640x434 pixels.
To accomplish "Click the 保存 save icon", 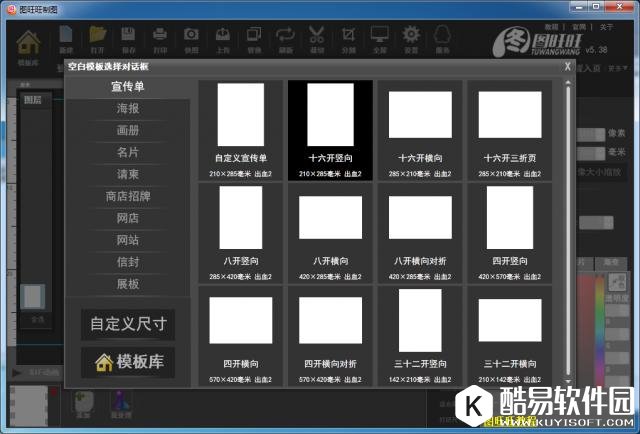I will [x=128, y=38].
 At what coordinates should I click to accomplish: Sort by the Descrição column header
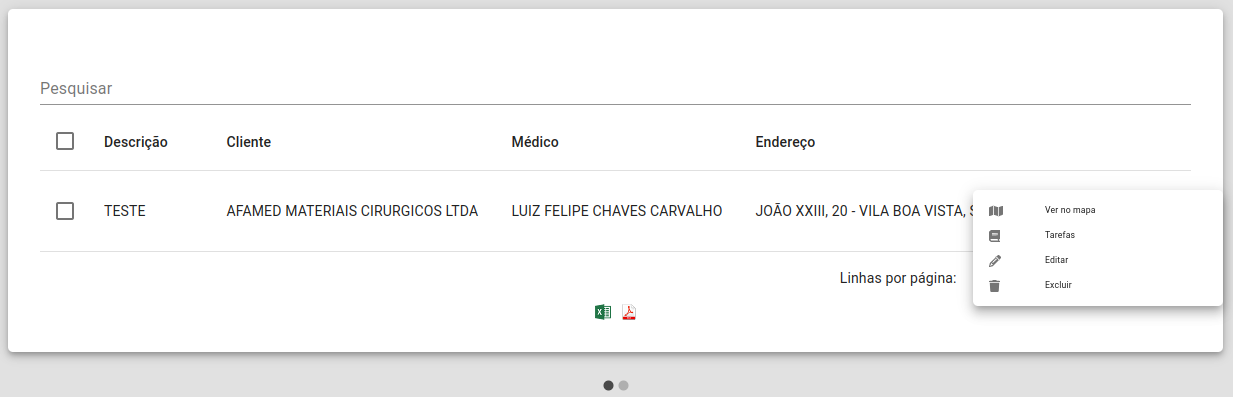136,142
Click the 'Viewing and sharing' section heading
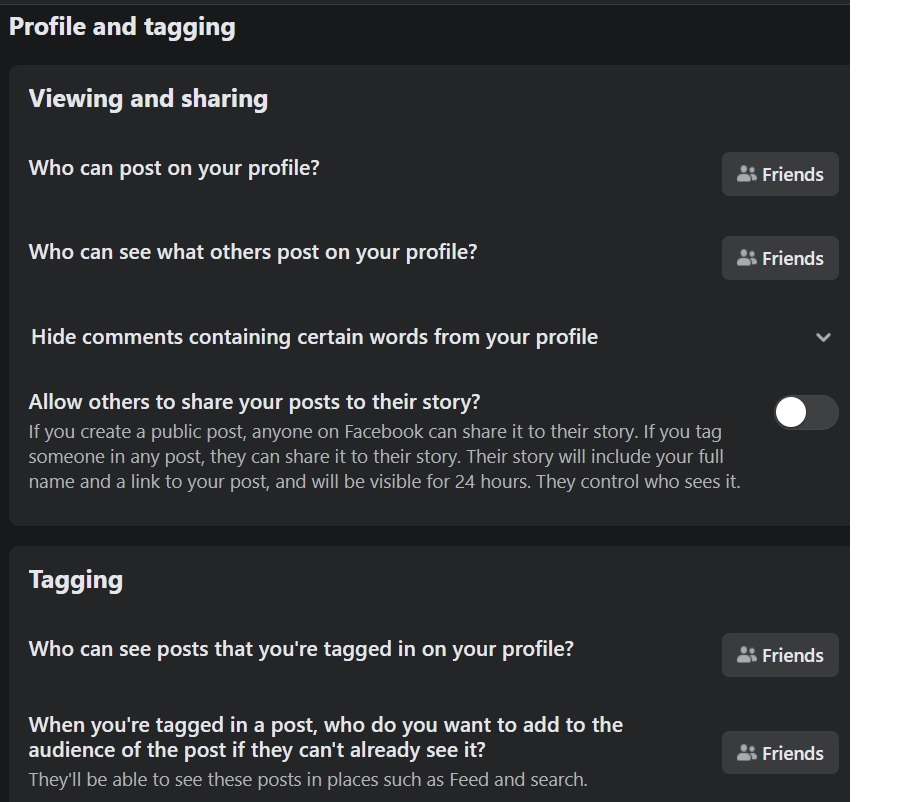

|---|

Copy the records word for word, starting at the line that contains "At what coordinates" and ending at the end of the records, and leave the pictures out.

**Written answer:**
 At what coordinates should I click to accomplish: Sort by the Descrição column header
136,142
Click the 'Viewing and sharing' section heading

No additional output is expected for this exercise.